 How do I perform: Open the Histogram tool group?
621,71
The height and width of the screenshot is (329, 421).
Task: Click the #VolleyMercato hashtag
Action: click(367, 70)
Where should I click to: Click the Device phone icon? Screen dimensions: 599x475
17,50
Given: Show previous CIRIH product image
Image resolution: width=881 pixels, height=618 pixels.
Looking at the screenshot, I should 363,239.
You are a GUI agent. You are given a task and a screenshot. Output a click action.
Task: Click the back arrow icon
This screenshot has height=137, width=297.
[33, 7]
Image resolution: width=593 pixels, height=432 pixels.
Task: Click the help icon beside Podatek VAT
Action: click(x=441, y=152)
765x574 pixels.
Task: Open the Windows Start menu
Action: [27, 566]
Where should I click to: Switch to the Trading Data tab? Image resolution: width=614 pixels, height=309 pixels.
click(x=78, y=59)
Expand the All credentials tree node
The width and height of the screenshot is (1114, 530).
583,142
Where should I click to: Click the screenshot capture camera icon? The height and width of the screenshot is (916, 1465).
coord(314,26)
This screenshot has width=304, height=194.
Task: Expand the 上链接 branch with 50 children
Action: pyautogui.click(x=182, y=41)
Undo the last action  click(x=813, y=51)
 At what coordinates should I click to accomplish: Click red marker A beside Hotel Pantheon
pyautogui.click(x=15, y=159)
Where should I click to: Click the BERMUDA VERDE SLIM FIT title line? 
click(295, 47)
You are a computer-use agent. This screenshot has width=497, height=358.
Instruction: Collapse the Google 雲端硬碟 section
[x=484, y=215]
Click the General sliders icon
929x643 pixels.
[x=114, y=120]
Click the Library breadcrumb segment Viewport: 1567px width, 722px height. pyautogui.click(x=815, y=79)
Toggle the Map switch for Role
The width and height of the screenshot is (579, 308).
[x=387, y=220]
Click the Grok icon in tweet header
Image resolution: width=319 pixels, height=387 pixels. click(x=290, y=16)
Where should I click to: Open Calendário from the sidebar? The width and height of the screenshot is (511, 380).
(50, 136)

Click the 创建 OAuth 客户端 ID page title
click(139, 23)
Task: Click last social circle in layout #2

━━━━

* _Direction_: Recast all the rows above as a Markdown table with two columns, Number and Row text, giving each line its number and its text. Leave out blank lines.

* _Full response_:
| Number | Row text |
|---|---|
| 1 |  How do I perform: Open the Histogram tool group? |
| 2 | 621,71 |
| 3 | The height and width of the screenshot is (329, 421). |
| 4 | Task: Click the #VolleyMercato hashtag |
| 5 | Action: click(367, 70) |
| 6 | Where should I click to: Click the Device phone icon? Screen dimensions: 599x475 |
| 7 | 17,50 |
| 8 | Given: Show previous CIRIH product image |
| 9 | Image resolution: width=881 pixels, height=618 pixels. |
| 10 | Looking at the screenshot, I should 363,239. |
| 11 | You are a GUI agent. You are given a task and a screenshot. Output a click action. |
| 12 | Task: Click the back arrow icon |
| 13 | This screenshot has height=137, width=297. |
| 14 | [33, 7] |
| 15 | Image resolution: width=593 pixels, height=432 pixels. |
| 16 | Task: Click the help icon beside Podatek VAT |
| 17 | Action: click(x=441, y=152) |
| 18 | 765x574 pixels. |
| 19 | Task: Open the Windows Start menu |
| 20 | Action: [27, 566] |
| 21 | Where should I click to: Switch to the Trading Data tab? Image resolution: width=614 pixels, height=309 pixels. |
| 22 | click(x=78, y=59) |
| 23 | Expand the All credentials tree node |
| 24 | The width and height of the screenshot is (1114, 530). |
| 25 | 583,142 |
| 26 | Where should I click to: Click the screenshot capture camera icon? The height and width of the screenshot is (916, 1465). |
| 27 | coord(314,26) |
| 28 | This screenshot has width=304, height=194. |
| 29 | Task: Expand the 上链接 branch with 50 children |
| 30 | Action: pyautogui.click(x=182, y=41) |
| 31 | Undo the last action  click(x=813, y=51) |
| 32 |  At what coordinates should I click to accomplish: Click red marker A beside Hotel Pantheon |
| 33 | pyautogui.click(x=15, y=159) |
| 34 | Where should I click to: Click the BERMUDA VERDE SLIM FIT title line?  |
| 35 | click(295, 47) |
| 36 | You are a computer-use agent. This screenshot has width=497, height=358. |
| 37 | Instruction: Collapse the Google 雲端硬碟 section |
| 38 | [x=484, y=215] |
| 39 | Click the General sliders icon |
| 40 | 929x643 pixels. |
| 41 | [x=114, y=120] |
| 42 | Click the Library breadcrumb segment Viewport: 1567px width, 722px height. pyautogui.click(x=815, y=79) |
| 43 | Toggle the Map switch for Role |
| 44 | The width and height of the screenshot is (579, 308). |
| 45 | [x=387, y=220] |
| 46 | Click the Grok icon in tweet header |
| 47 | Image resolution: width=319 pixels, height=387 pixels. click(x=290, y=16) |
| 48 | Where should I click to: Open Calendário from the sidebar? The width and height of the screenshot is (511, 380). |
| 49 | (50, 136) |
| 50 | Click the 创建 OAuth 客户端 ID page title |
| 51 | click(139, 23) |
| 52 | Task: Click last social circle in layout #2 |